Page extract -

The health service trade union alliance, which represents 59 unions, says it wants discrepancies in pay for its members resolved.
The government promised to address health workers' grievances after a previous hospital strike but unions say it has failed to take action within the agreed time.
The Health Service Trades Union Alliance says the indefinite strike is affecting 1,000 hospitals across Sri Lanka.
The strikers are auxiliary staff, not doctors or nurses.
Unions' pledge
Plans have been put into force to deploy the security forces to help run the major hospitals in the capital and drive ambulances. Leave has been cancelled for health ministry staff.
One children's hospital, two maternity hospitals and a cancer hospital in Colombo have been exempted from the strike and the unions also say they will try to help emergency services keep going in major hospitals.
The workers say they have been asking the government to address their grievances over pay for many years in vain.
They say there are huge anomalies in salaries enjoyed by different workers and they will not end their action until the government takes action.
Speaking before the strike began, Minister of Health, Nutrition and Welfare P Dayaratna said the Treasury had asked for six weeks to decide among the proposals they had presented to solve the situation.
Mr Dayaratna said a huge sum of money was needed and that the unions should consider their responsibility to what he called the poor patients.

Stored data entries
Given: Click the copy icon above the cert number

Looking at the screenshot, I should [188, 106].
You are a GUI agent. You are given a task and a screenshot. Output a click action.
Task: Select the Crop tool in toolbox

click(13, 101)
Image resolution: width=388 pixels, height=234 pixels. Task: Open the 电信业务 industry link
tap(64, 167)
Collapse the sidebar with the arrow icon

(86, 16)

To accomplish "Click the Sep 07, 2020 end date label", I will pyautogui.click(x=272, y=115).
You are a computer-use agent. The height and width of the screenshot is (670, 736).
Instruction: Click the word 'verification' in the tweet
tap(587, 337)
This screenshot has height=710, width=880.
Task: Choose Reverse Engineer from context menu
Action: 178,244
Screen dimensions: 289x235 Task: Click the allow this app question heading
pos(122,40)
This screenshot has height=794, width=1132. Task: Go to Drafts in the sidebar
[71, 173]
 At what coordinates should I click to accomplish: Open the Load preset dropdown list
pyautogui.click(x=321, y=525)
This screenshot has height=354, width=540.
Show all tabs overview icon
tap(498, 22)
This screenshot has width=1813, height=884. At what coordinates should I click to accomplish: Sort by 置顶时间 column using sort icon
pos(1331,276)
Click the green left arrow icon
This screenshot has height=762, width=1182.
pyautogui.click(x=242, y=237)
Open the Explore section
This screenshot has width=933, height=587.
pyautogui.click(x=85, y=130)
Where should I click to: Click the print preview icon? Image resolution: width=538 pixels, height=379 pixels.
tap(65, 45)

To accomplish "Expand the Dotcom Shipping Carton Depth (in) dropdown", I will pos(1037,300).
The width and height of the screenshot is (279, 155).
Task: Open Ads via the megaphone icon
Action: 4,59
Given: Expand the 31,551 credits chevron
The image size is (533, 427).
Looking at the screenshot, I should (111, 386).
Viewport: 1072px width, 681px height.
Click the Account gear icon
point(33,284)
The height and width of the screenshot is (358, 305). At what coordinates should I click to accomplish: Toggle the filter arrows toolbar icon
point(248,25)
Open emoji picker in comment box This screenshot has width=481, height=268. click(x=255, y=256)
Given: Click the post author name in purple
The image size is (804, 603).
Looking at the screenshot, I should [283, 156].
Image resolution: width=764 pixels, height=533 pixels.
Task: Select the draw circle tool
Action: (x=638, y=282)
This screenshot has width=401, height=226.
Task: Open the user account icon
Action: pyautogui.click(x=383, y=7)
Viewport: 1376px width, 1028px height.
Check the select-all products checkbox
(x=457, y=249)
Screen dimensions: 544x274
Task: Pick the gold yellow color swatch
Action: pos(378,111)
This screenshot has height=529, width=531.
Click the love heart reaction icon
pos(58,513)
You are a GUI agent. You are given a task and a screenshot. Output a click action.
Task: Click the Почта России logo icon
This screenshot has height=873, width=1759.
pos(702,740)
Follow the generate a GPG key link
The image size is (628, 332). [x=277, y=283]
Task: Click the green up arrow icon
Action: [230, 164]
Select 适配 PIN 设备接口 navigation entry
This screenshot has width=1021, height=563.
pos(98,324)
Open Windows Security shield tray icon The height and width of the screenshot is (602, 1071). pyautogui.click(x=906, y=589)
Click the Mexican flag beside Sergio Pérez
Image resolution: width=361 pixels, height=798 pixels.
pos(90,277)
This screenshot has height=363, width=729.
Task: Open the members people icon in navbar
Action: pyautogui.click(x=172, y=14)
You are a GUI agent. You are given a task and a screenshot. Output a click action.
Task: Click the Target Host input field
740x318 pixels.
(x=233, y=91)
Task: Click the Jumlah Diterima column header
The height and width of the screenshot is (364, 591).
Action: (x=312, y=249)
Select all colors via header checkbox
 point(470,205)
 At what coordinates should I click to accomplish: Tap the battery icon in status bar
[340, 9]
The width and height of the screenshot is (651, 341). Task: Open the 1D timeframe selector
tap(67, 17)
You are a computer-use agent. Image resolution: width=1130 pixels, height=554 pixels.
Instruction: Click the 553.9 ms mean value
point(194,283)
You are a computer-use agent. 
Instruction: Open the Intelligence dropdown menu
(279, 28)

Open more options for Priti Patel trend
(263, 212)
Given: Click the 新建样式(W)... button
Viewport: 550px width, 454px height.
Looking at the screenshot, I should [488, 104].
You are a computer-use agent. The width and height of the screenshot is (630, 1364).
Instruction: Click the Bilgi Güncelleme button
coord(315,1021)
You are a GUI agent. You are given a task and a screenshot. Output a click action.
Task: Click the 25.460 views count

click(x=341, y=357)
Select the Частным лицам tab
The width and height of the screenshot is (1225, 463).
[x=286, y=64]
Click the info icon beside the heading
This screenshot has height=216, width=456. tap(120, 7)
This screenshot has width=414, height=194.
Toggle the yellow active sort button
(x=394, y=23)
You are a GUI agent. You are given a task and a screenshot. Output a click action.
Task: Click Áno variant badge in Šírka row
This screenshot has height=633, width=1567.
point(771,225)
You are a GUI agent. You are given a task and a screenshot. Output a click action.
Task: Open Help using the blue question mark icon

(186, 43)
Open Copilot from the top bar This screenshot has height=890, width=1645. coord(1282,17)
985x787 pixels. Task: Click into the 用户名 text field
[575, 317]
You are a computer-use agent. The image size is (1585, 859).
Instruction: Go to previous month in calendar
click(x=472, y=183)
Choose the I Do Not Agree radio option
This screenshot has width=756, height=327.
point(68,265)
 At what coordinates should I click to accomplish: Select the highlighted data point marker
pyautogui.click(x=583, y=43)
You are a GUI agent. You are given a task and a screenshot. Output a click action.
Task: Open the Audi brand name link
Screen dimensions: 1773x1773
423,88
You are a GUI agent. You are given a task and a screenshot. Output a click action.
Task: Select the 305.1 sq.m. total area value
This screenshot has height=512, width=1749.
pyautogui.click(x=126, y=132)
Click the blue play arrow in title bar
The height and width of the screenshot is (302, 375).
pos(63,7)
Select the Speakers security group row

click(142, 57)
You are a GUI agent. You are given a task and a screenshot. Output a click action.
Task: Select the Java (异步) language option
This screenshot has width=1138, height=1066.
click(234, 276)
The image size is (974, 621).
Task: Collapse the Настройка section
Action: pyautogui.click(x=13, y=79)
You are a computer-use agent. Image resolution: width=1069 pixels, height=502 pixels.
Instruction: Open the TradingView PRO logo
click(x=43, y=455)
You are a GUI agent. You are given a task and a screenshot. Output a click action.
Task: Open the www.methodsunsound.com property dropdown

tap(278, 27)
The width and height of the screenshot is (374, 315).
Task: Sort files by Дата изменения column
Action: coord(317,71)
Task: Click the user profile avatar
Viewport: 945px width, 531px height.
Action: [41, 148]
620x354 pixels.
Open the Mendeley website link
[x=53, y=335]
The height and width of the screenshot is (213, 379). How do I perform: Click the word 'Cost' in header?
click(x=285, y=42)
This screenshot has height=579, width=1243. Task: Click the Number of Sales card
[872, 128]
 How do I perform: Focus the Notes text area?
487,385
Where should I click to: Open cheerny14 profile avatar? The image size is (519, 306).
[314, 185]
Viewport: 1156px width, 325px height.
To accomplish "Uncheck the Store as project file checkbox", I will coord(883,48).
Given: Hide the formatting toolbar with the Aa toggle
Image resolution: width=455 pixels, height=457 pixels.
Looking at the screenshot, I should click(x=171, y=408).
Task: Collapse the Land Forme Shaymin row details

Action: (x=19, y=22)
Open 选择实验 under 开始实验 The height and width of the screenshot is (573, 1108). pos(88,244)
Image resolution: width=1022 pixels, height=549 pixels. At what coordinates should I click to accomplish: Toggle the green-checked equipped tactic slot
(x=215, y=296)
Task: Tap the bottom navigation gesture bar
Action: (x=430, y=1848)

About this task - According to the hospital strike report, which hospitals in Colombo have been exempted from the strike? Answer using only the hospital strike report, not the entries.

Output -
- One children's hospital
- Two maternity hospitals
- A cancer hospital